Ve işin ilginç bir diğer yanı ise İyi Parti ile karşılıklı olarak birbirlerini en iyi anlayacak olanlar Deva ve Gelecek Partisi güçten kopuşları itibariyle. Burada ideolojik olarak farklı olmanız değil bir güçten kopuş olarak benzer durumların, benzer duygular yarttığını, ısrarla söylemek isterim. Farklı taraflarda olsanız da birbirinizin hislerini, duygularını bilirsiniz demek istiyorum. Ve bu hafife alıncak bir şey de değildir. E tabi birbirini anlayanlar birbiriyle muhakkak dayanışır, ortaklaşır diye otomatik bir toplumsal kural yok. Yurt dışında solcu partilere oy veren Türkiyeli seçmenlerin ülkeye dönünce sağa oy vermeleri tam olarak bunun ispatı mesela. Yani yurt dışındaki sola oy veren seçmenler azınlık olanın, muhalif olanın, yabancı olanın ne düşündüğünü, tavrını kaygısını gayet iyi biliyorlar aslında. Onlar Türkiye’de (yurt dışındaki kendileriyle dahi) empati yapmıyor ve şöyle demiş oluyorlar bu bilinçleriyle: Avrupa’da ezilmek istemiyorum ama Türkiye’de ezmek istiyorum.
HDP artık açık ittifaklar istese de bu olur mu bilemem. Birbirine benzemek, aynı zorlukları yaşamak bazen sizi bilinçle, tutarlılıkla kurduğunuz ilişkiye göre benzerlerinizden uzaklaştırabilir de… Merkez sağ ve merkez soldan koparak üçüncü yol diye senelerdir mücadele eden HDP’yi de bu açıdan anladıklarını da düşünebiliriz, HDP’nin de onları anladığını… Ama dedim ya anlamak, bilmek başka yapmak başka…. Hafife alınan bu romantiklik meselesine AKP ile kapatmalı diye düşünüyorum. Her ne kadar Abdurrahman Dilipak "Benimle AKP’nin kuruluş dönemi yargılanıyor" dese de kadınlara ve İstanbul Sözleşmesi'ne karşı ağır sözler söylese de ilk kuruluş yıllarında yazmak için çok fazla vakit harcadığım kafelerde çok sık AKP’li kadınların AKP’li erkekleri etraflarına toplayıp, Foucault, Gramschi anlattıklarına defalarca şahit oldum. İktidar eleştirileri, devlet nedir vatandaş nedir diye ince ince konuştuklarını çok duydum. O konuşmalardan 20 yıl sonra Hatay Barosu Başkanı’nın polis amiri tarafından ‘Ben devletim!’ diye gözaltına alınması gibi örnekleri o dönemlerdeki versiyonlarını ne çok konuşuyorlardı Kemalizm eleştirisi yapıyorken. Sonra romantizm bitti ve bundan 20 sene sonra böyle tartışmalar duymadığım gibi İstanbul sözleşmesinden vazgeçilmesi tartışmalarını da yaşadık. Burada farklı ideolojilerde olmanız birbirinizi anlamanızı engellemez demek istiyorum esas olarak. Birbirlerinin ne hissettiğini, duygularını bilirler yani insanlar. O dönem Kemalizm eleştirisi yapan ilk dönem AKP’si şimdi ne yaptığını gayet iyi biliyor demek istiyorum. Bu da bir kriter değil diyorsanız ben öyle düşünen biri değilim. Yani insalar bilerek birbirlerinden uzak dururlar demek istiyorum.

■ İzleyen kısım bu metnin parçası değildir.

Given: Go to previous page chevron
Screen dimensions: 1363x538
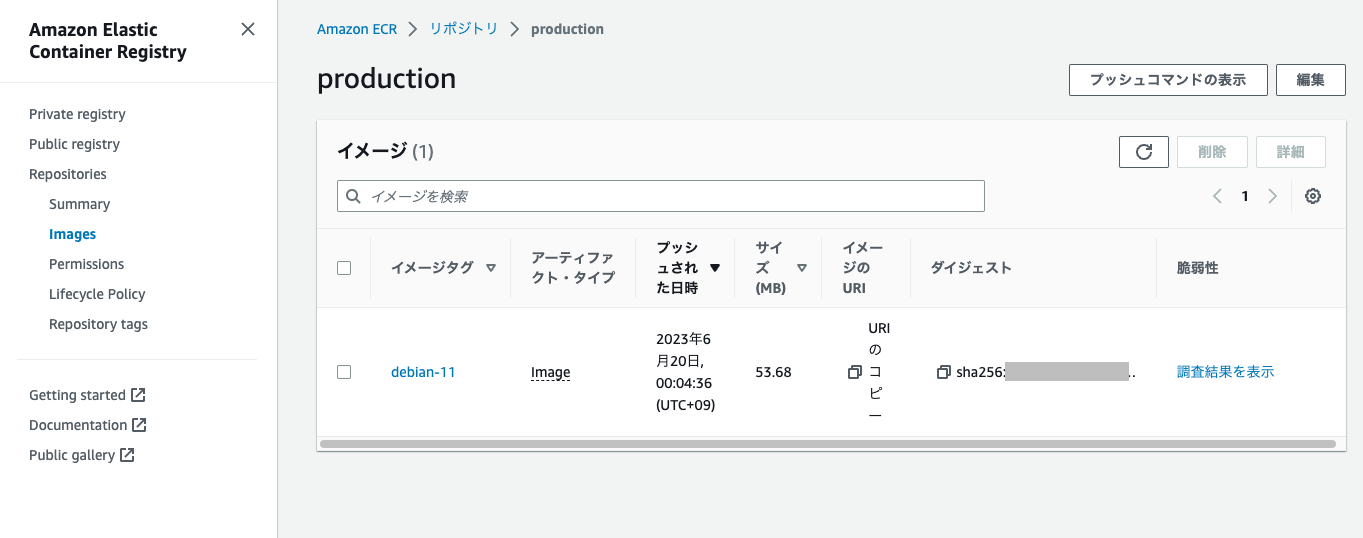Looking at the screenshot, I should [1217, 196].
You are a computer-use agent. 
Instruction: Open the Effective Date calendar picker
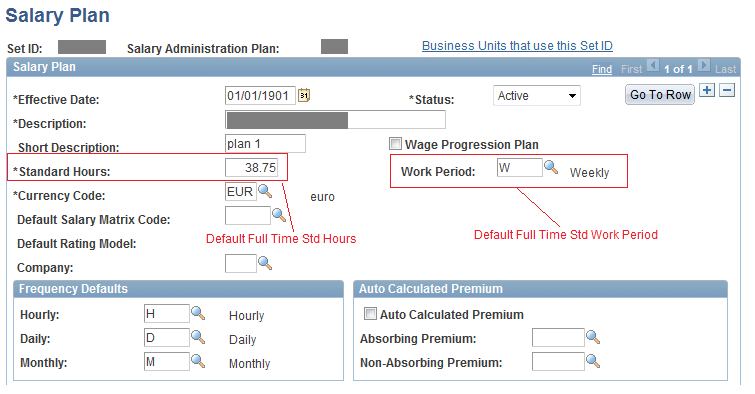point(304,95)
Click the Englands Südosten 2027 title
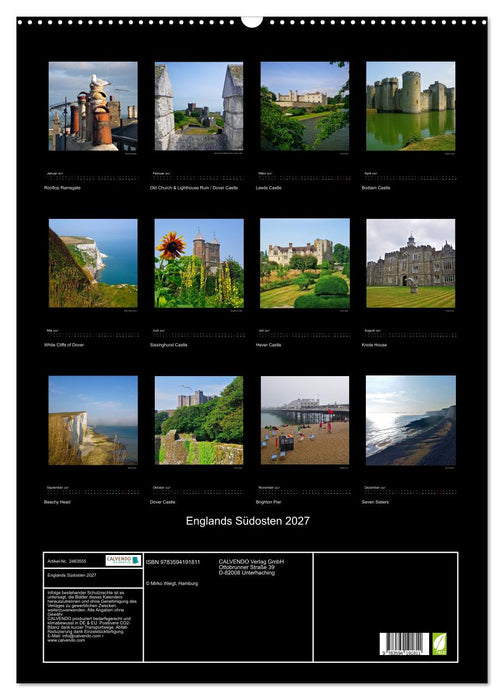 click(x=248, y=521)
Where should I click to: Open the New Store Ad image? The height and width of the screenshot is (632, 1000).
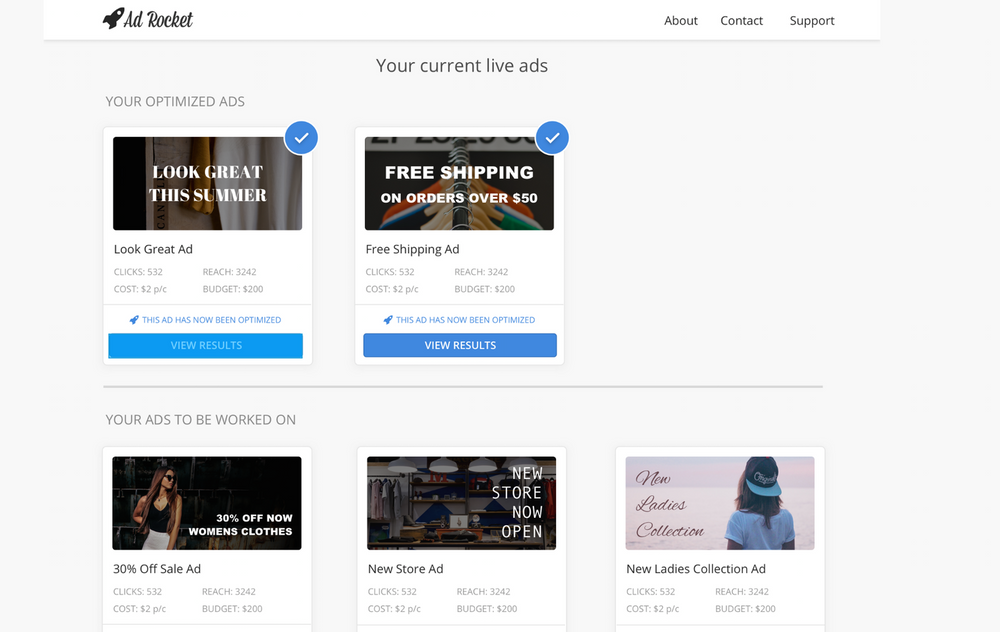pos(461,502)
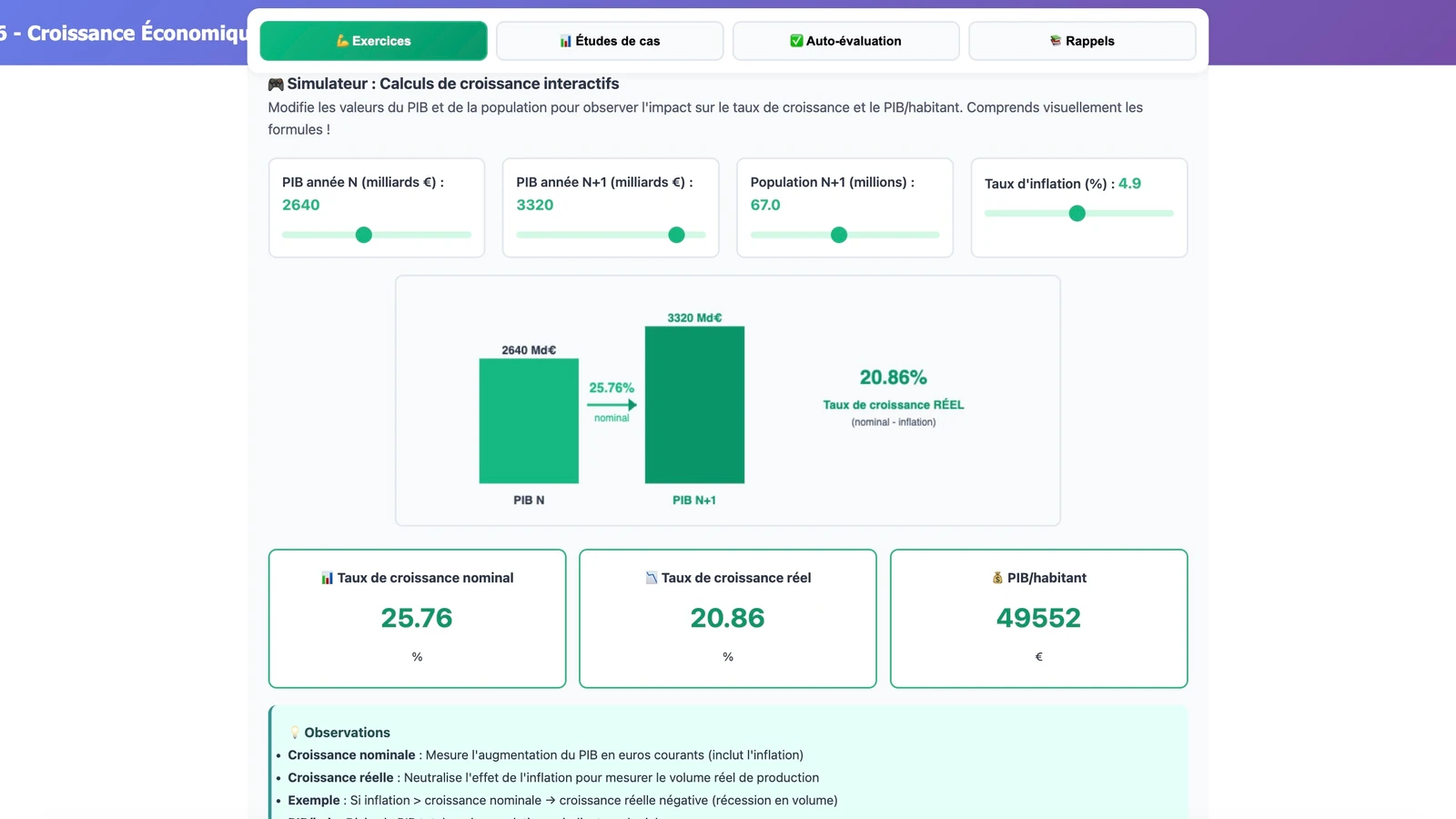This screenshot has width=1456, height=819.
Task: Click the green checkmark icon on Auto-évaluation
Action: [x=795, y=40]
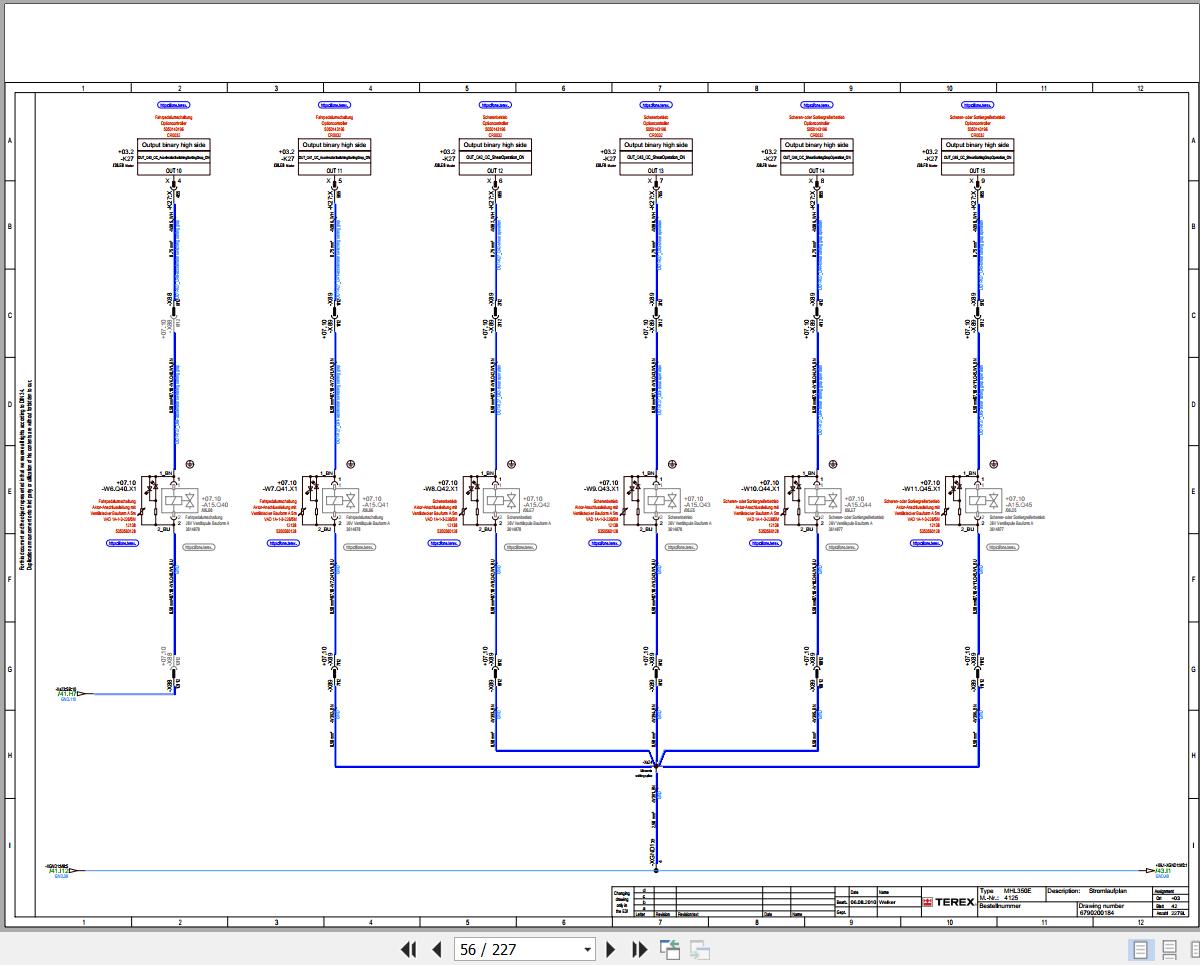Toggle the facing pages layout
The width and height of the screenshot is (1200, 965).
[1191, 949]
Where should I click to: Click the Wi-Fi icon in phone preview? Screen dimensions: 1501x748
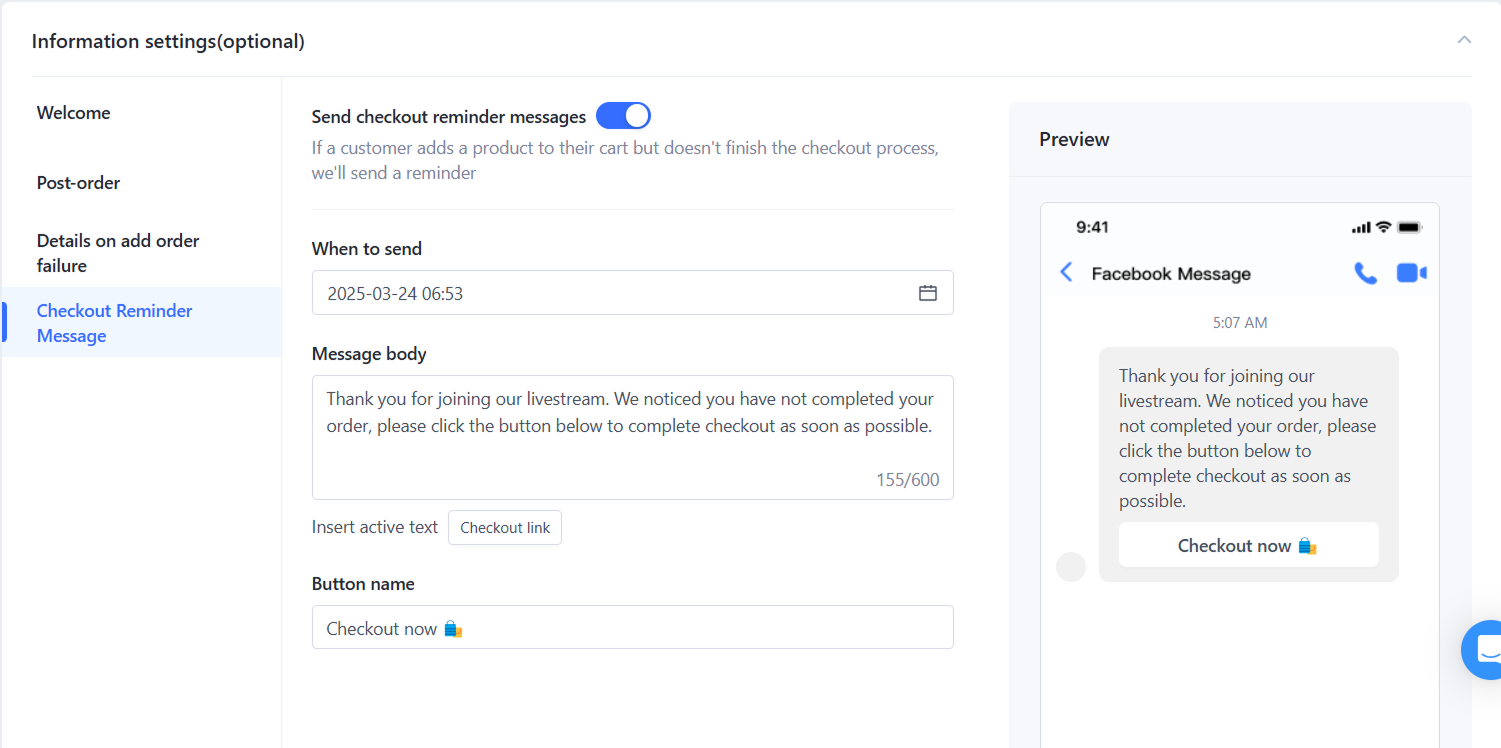1383,227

AKP’nin en sevdiği, bir karşıtlık yaratıp ona göre arkasını tahkim etmek. CHP uzun zamandır bu zorlamaya cevap vermiyor, karşıt olarak politika yapmıyor. Bunun itaat değil de kendisi açısından iktidarı geri alma politikası olarak görüyor. Son kongresinin adını tesadüf olmadığını düşünmeli, yerel seçim öncesi Buket Aydın gibi dalga geçme hatasına düşmemeli. İşin bir diğer garip yanı ise sanki Batı’yı da CHP 'yönetiyor!’ Ayasofya üzerinden onlar da tıpkı CHP gibi durumu anlamışcasına bir karşıtlık, tartışma yaratmadı. Hiç beklenmedik bir yerden, Hindistan’dan geldi karşı karar. 500 yıllık Babür Camii yıkılıp, yakılmasının 20 yıl sonrasında Budist Tapınağı olarak inşa edilmeye başlamış. Cumhurbaşkanı Erdoğan 2019’daki konuşmasında "Ayasofya’yı camiye çevirme tuzağına düşmeyeceğim" diyerek dikkat çekmişti hatırlarsınız. Yani Erdoğan da karşı tarafının ne hissettiğini gayet iyi bilenlerden. Ama dedim ya, bilmek başka, anlamak, yapmak başka…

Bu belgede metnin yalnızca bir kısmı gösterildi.